Retinoblastoma – With ocular prosthesis, but without velvet gloves


How children live with eye cancer

Retinoblastoma children eye cancer

Retinoblastoma. Only one word. One word that few people know or have ever heard. Yet it causes apprehension. Sounds ominous. And people who learn about it for the first time in their lives from a doctor will probably never forget that moment. The parents of the today 5 years old Julia Fischer in Rhineland, Germany, might feel the same. Retinoblastoma is a cancer. It is the most common eye cancer in children. It is a malignant tumour in the retina. As the retinoblastoma may only grow in immature retinal cells, the tumour only occurs in children up to the age of five. This is the description you would find in medical literature. Julia – she was born with child eye cancer.
 

“I always wanted her.”

It was such an uncomplicated pregnancy. Little Julia’s birth was easy as well. “Everything was easy,” recalls Charlotte Fischer*, Julia’s mother. She laughs as if it only happened yesterday. She and her husband Sebastian do already have two healthy girls, then nine and eight years old. The anticipation to welcome Julia was great. Everybody was excited. That could be all there is to say, but Charlotte Fischer says it how probably only a mother could: “There is still someone who wants to join us. I knew that this child was there. I always wanted it.” In August 2006 Julia was born in a hospital in Rhineland, Germany. The ‘three girls’ house’ was perfect.
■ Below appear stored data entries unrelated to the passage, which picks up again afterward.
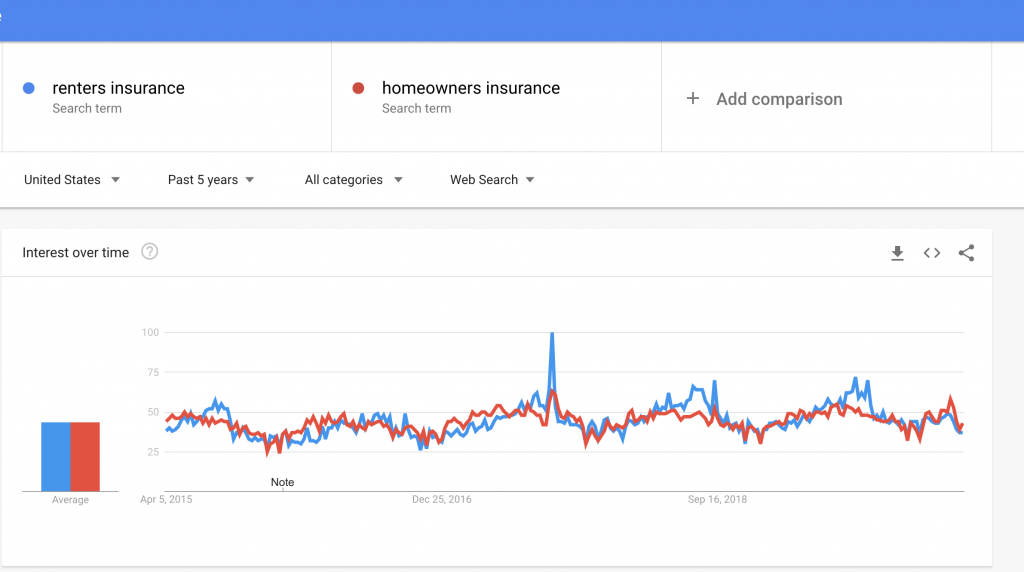Click the blue dot beside renters insurance
Screen dimensions: 1024x572
point(29,88)
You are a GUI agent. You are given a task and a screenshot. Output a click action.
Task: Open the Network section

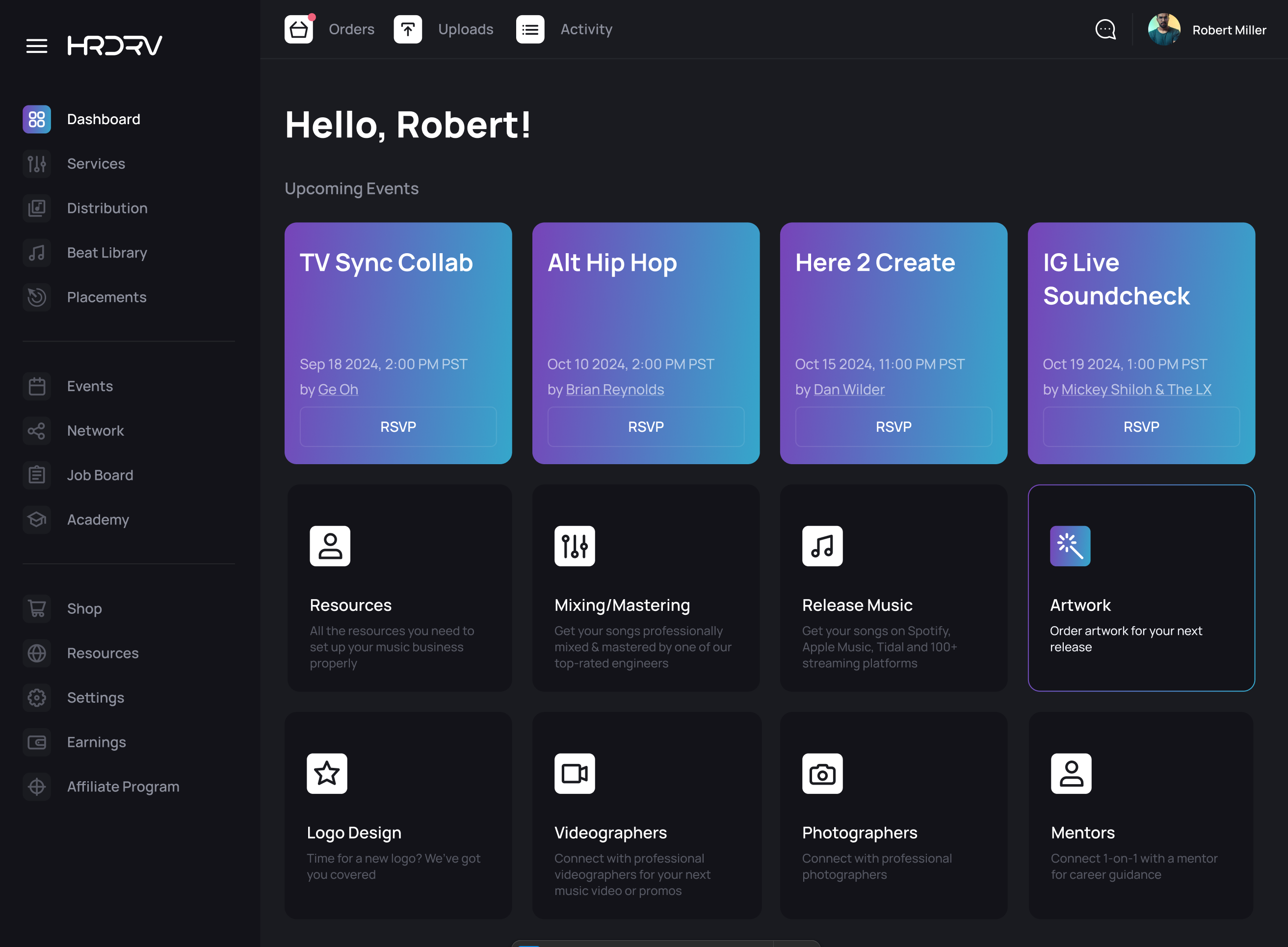(x=95, y=430)

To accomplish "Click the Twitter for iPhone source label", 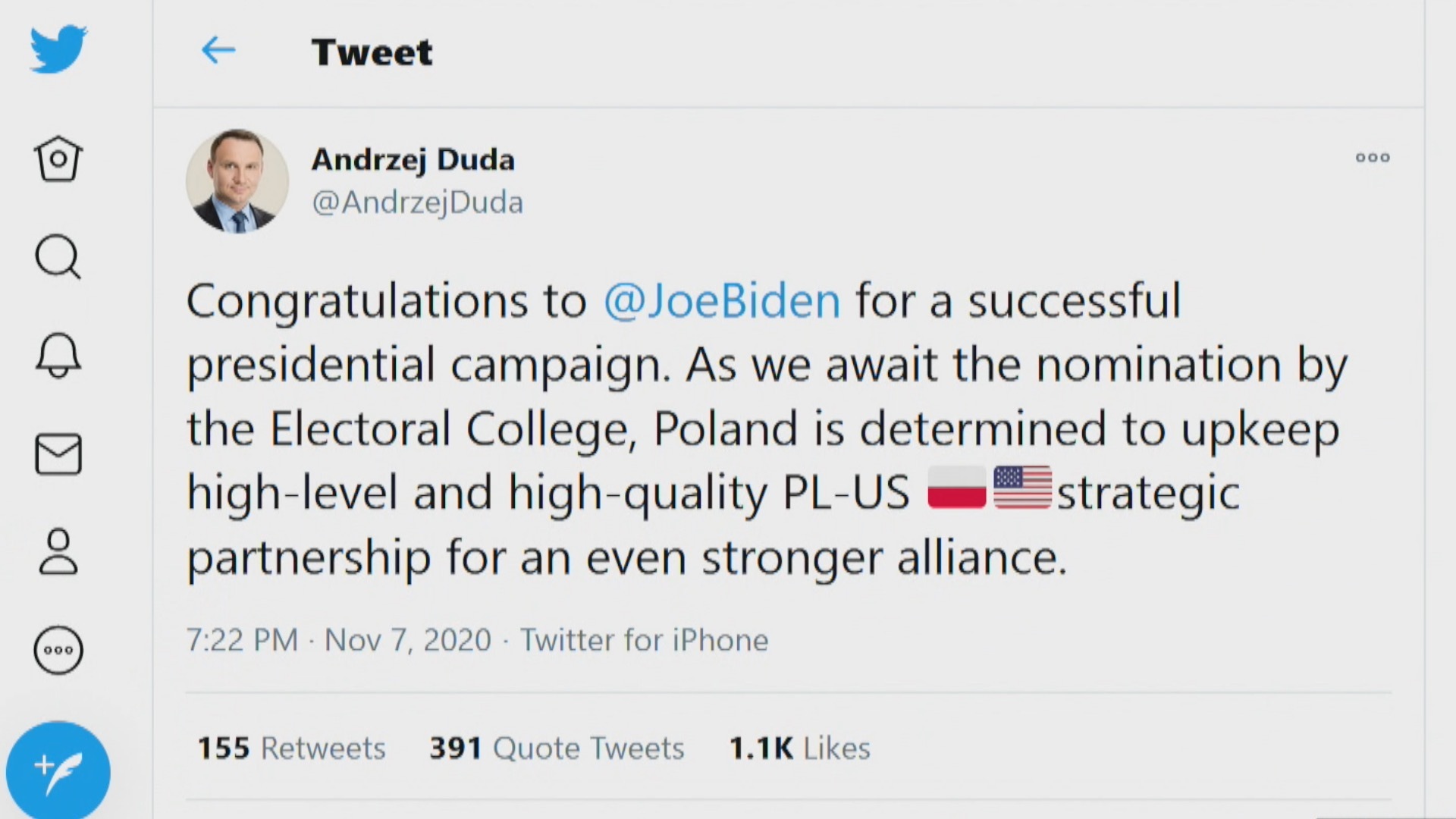I will pyautogui.click(x=644, y=641).
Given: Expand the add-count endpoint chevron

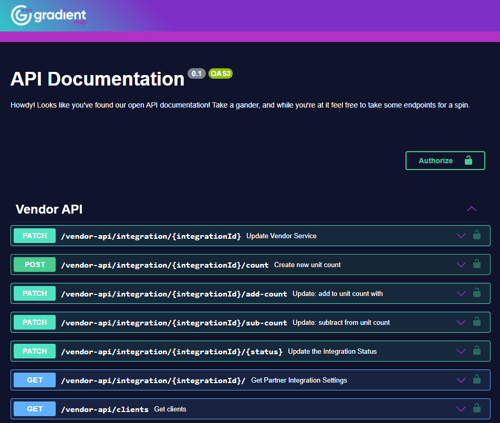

To understand Julia’s story better it is probably very important to know what kind of child she is: She is a bright child, a cheerful child, a strong child. A child that gives so much love and radiates vitality. This is how Charlotte Fischer describes her daughter. Yet back then Charlotte and her husband had no idea how important these qualities truly would become for the life of their child. Not even when during the summer holidays in 2007 a friend of the family noticed that “the child squints” and advised the parents “to take her to an ophthalmologist”.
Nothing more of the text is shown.